Objective: To determine the pre- and post-transplantation serum soluble IL-2R levels in live related kidney transplant patients to predict acute rejection episodes.

Methods: Serial serum samples from 75 recipients and 41 healthy controls were assessed for soluble IL- 2R levels by ELISA. The outcome of the graft was also determined for each recipient.

Results: The mean±SD serum soluble IL-2R levels in renal allograft recipients with rejection were significantly (p<0.001) higher than those without rejection (329.85±59.22 vs 18.12±11.22 pg/mL). The elevation of serum soluble IL-2R was evident in acute rejection episodes and found before elevation of serum creatinine. The higher values of serum soluble IL-2R in the rejection group were significantly reduced after recovery of allograft function by adequate anti-rejection therapy. 36.4% of patients in the rejection group had proven positive biopsies for the rejection and higher creatinine values, which was found to be statistically significant (p<0.001).

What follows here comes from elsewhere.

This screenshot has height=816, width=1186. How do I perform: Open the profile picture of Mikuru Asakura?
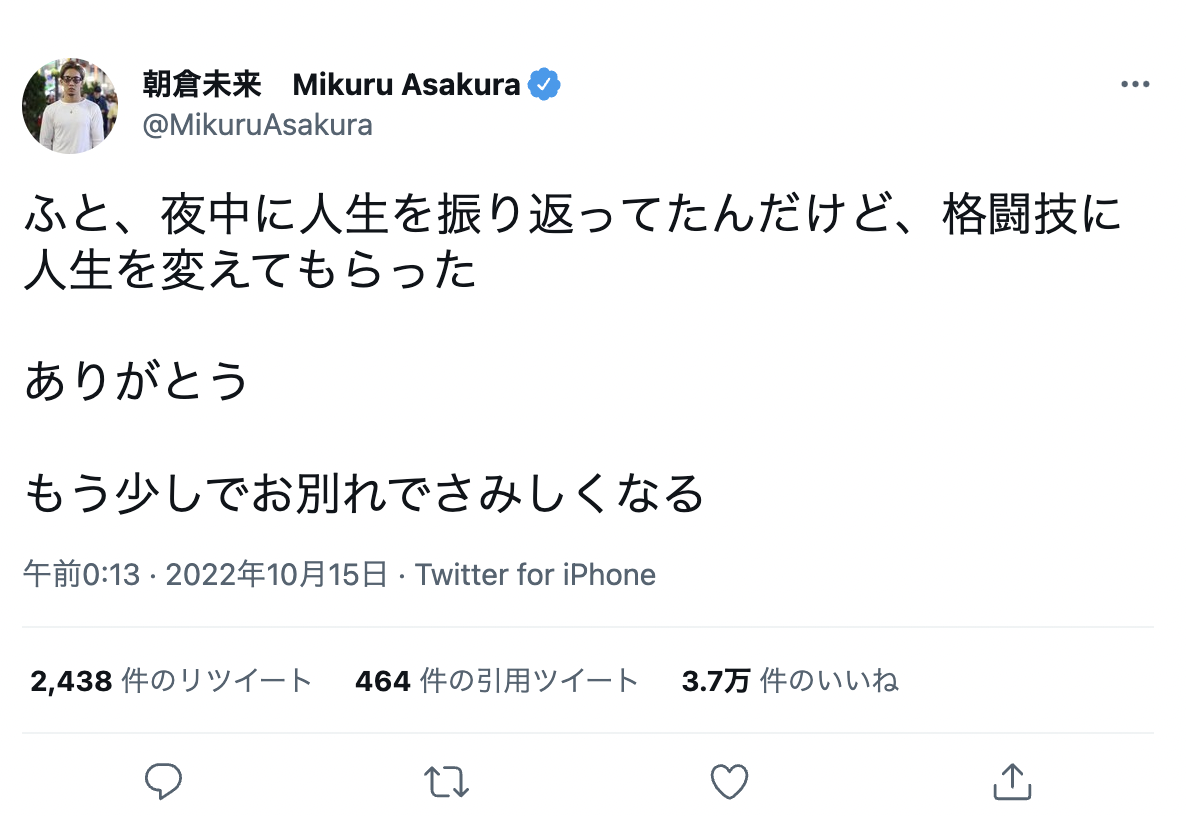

A cohort of 41 healthy controls showed significantly (p<0.05) lower serum soluble IL-2R concentrations (15.27±7.79 pg/mL) when compared with the rejection group.

Conclusion: Serum soluble IL-2R concentrations showed significant correlation with the acute rejection episodes in the renal allograft recipients. Prediction of soluble IL-2R levels might help the early detection of rejection episodes, which may pave way for the management of immunosuppression regimes and better graft functioning.